Given data:
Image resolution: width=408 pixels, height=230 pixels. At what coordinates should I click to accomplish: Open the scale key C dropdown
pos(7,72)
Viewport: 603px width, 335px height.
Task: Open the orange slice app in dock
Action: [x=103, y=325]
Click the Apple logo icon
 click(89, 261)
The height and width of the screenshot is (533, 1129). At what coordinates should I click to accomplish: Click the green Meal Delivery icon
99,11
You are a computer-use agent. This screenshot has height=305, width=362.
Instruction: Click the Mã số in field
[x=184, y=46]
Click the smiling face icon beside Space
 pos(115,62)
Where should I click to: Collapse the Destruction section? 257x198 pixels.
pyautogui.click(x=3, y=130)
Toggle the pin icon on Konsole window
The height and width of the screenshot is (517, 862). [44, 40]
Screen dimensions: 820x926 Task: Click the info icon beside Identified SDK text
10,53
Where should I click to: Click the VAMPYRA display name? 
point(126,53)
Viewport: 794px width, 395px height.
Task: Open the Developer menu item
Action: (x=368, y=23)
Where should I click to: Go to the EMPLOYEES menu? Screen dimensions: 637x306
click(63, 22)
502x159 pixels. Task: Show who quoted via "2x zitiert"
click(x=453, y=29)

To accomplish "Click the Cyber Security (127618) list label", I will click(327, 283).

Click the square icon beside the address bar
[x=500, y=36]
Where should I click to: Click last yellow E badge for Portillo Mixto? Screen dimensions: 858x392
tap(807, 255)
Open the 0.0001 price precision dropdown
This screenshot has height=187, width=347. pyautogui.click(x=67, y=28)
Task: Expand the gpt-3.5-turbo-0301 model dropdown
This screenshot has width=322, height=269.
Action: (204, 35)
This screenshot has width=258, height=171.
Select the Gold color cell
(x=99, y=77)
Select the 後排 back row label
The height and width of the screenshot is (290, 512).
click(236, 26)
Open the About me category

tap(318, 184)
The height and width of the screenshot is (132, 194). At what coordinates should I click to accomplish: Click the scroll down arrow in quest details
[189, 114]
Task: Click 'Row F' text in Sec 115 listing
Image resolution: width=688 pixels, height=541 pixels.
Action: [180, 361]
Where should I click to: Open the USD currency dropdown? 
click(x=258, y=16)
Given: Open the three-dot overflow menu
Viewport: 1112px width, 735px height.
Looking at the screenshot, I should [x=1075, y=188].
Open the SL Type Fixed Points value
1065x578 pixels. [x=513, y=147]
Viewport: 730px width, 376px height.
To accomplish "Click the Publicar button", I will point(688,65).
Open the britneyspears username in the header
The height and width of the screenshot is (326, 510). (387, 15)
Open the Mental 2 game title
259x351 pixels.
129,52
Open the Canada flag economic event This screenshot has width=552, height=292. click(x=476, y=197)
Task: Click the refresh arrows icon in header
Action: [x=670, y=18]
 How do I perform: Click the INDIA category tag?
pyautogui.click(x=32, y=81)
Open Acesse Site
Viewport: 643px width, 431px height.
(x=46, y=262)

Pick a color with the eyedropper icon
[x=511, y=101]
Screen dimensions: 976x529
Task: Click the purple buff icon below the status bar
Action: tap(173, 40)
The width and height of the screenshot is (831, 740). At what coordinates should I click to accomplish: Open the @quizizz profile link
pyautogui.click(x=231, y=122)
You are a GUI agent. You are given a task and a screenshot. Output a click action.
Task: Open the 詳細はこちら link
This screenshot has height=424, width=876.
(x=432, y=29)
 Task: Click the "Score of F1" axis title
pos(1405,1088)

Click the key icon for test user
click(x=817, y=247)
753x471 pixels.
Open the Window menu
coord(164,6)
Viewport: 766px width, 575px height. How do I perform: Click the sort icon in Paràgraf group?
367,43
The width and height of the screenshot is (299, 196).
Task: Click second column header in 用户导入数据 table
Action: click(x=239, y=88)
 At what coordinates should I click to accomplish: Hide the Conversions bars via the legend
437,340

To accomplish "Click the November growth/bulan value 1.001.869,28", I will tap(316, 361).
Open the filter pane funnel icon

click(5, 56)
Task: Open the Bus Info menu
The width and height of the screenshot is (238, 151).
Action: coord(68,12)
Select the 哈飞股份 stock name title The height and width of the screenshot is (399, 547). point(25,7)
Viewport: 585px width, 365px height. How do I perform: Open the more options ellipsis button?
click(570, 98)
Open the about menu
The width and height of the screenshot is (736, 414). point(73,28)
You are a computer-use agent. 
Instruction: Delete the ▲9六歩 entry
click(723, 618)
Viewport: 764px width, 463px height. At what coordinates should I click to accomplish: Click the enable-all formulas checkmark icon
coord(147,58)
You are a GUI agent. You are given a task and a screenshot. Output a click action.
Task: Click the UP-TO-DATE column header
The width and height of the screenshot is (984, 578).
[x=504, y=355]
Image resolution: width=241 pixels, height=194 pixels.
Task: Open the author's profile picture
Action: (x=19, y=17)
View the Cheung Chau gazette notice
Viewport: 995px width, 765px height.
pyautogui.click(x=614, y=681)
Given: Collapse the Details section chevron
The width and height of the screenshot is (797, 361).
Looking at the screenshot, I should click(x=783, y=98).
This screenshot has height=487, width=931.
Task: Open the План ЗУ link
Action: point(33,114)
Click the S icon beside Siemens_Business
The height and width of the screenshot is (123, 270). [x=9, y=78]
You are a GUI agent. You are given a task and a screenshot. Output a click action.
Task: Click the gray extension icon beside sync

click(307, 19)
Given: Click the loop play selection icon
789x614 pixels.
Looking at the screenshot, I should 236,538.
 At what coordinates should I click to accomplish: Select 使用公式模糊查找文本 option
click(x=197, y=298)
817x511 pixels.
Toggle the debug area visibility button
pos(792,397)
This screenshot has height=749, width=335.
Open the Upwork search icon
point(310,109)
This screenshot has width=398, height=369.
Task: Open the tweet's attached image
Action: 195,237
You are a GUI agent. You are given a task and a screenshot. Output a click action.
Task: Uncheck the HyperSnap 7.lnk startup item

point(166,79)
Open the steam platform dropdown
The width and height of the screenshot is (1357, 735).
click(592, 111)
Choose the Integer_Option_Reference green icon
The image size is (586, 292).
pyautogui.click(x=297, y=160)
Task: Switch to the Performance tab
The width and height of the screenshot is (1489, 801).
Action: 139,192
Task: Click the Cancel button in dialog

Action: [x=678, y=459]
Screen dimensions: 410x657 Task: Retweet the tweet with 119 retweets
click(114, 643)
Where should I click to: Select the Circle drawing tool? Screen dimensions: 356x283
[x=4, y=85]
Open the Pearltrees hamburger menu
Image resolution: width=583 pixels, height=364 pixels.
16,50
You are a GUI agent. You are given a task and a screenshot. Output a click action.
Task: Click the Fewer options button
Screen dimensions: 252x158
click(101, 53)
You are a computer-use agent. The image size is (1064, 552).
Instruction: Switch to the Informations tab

Task item: Of the lines in the data, report each one containing the string "Switch".

Task answer:
Task: Switch to the Performance tab
Instruction: Switch to the Informations tab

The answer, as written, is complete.